I have a JSON input file that looks like this:
{"nodes": [
{"properties": {
"id": "rootNode",
"name": "Bertina Dunmore"},
"nodes": [
{"properties": {
"id": 1,
"name": "Gwenneth Rylett",
"parent_id": "rootNode"},
"nodes": [
{"properties": {
"id": 11,
"name": "Joell Waye",
"parent_id": 1}},
{"properties": {
"id": 12,
"name": "Stan Willcox",
"parent_id": 1}}]},
{"properties": {
"id": 2,
"name": "Delbert Dukesbury",
"parent_id": "rootNode"},
"nodes": [
{"properties": {
"id": 21,
"name": "Cecil McKeever",
"parent_id": 2}},
{"properties": {
"id": 22,
"name": "Joy Obee",
"parent_id": 2}}]}]}]}
I want to get the nested properties
dictionaries into a (flat) list of dictionaries. Creating a recursive function that will read this dictionaries is easy:
def get_node(nodes):
for node in nodes:
print(node['properties'])
if 'nodes' in node.keys():
get_node(node['nodes'])
Now, I'm struggling to append these to a single list:
def get_node(nodes):
prop_list = []
for node in nodes:
print(node['properties'])
prop_list.append(node['properties'])
if 'nodes' in node.keys():
get_node(node['nodes'])
return prop_list
This returns [{'id': 'rootNode', 'name': 'Bertina Dunmore'}]
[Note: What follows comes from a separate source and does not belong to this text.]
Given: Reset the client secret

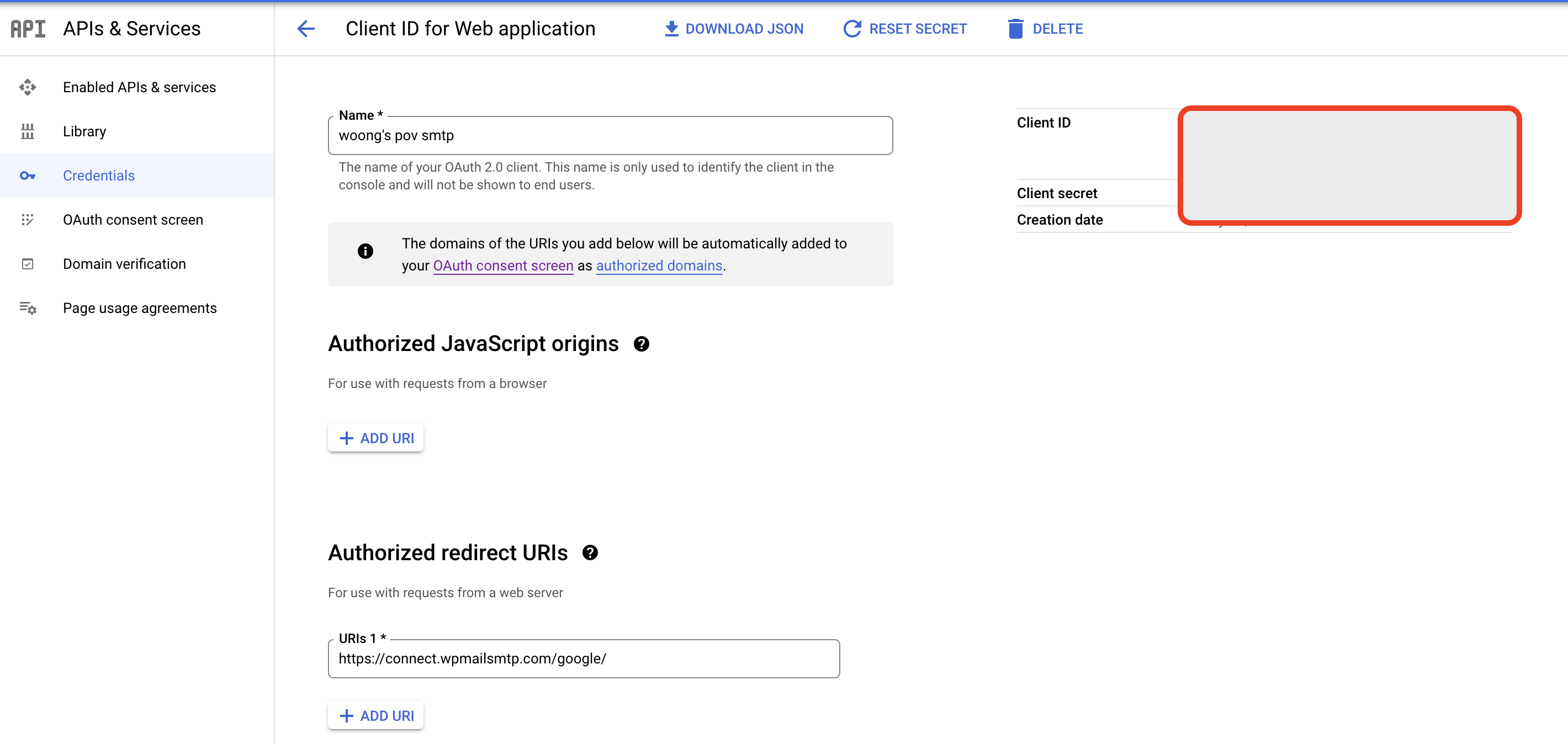Looking at the screenshot, I should (904, 29).
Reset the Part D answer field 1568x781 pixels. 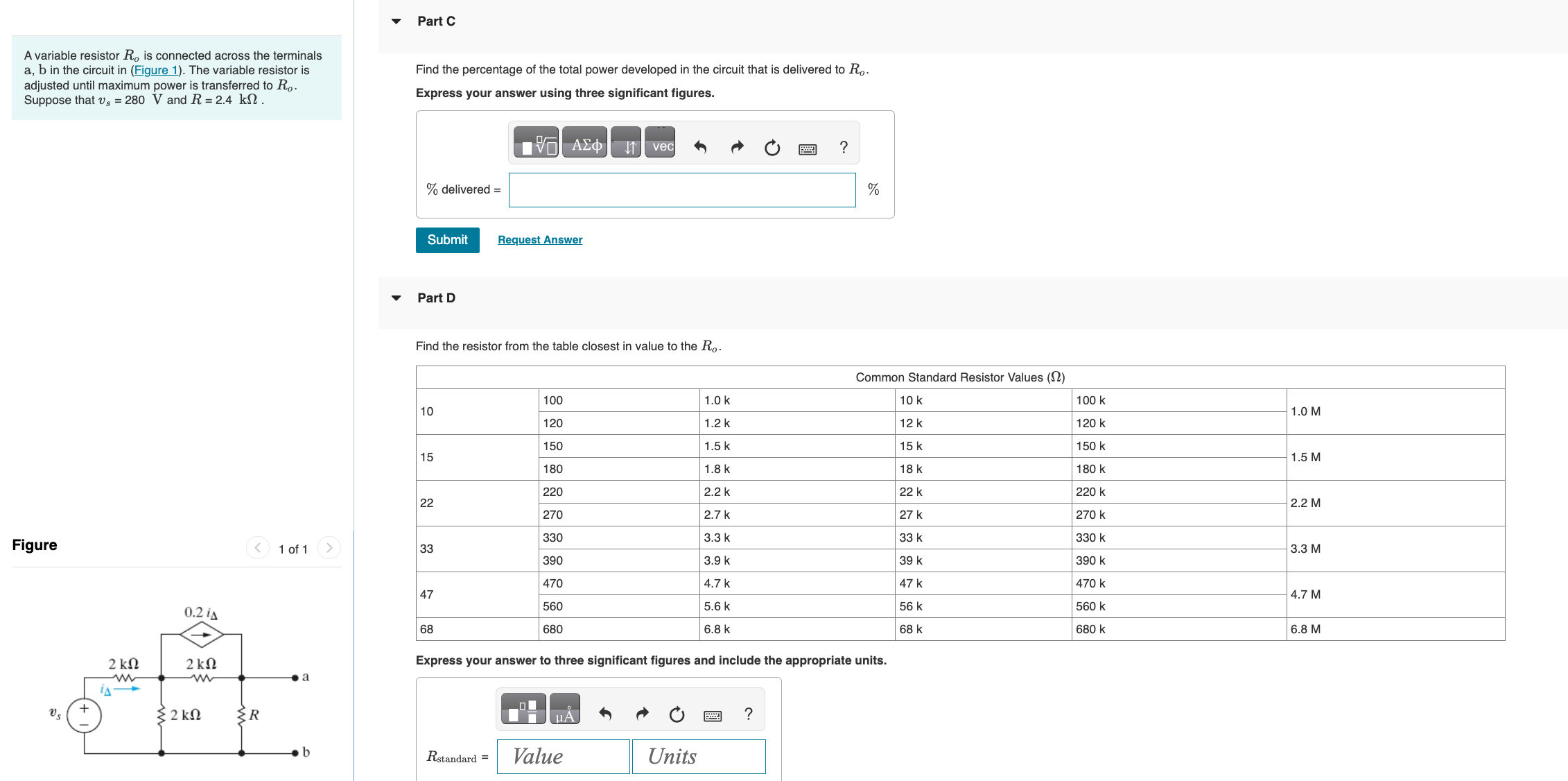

, even though all properties
dictionaries are printed. I suspect that this is because I'm not handling the function scope properly.
Can someone please help me get my head around this?
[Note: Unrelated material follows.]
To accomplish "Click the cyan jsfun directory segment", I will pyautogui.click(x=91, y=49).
CodePudding user response:
You need to combine the prop_list
returned by the recursive call with the prop_list
in the current scope. For example,
def get_node(nodes):
prop_list = []
for node in nodes:
print(node['properties'])
prop_list.append(node['properties'])
if 'nodes' in node.keys():
prop_list.extend(get_node(node['nodes']))
return prop_list
CodePudding user response:
your problem is that every time you call get_node, the list where you append is initialized again. you can avoid this by passing the list to append in the recursive function
Moreover, I think would be nice to use dataclass to deal with this problem,
from dataclasses import dataclass
@dataclass
class Property:
id: int
name: str
parent_id: str = None
def explore_json(data, properties: list=None):
if properties is None:
properties = []
for key, val in data.items():
if key == "nodes":
for node in val:
explore_json(node, properties)
elif key == "properties":
properties.append(Property(**val))
return properties
explore_json(data)
output
[Property(id='rootNode', name='Bertina Dunmore', parent_id=None),
Property(id=1, name='Gwenneth Rylett', parent_id='rootNode'),
Property(id=11, name='Joell Waye', parent_id=1),
Property(id=12, name='Stan Willcox', parent_id=1),
Property(id=2, name='Delbert Dukesbury', parent_id='rootNode'),
Property(id=21, name='Cecil McKeever', parent_id=2),
Property(id=22, name='Joy Obee', parent_id=2)]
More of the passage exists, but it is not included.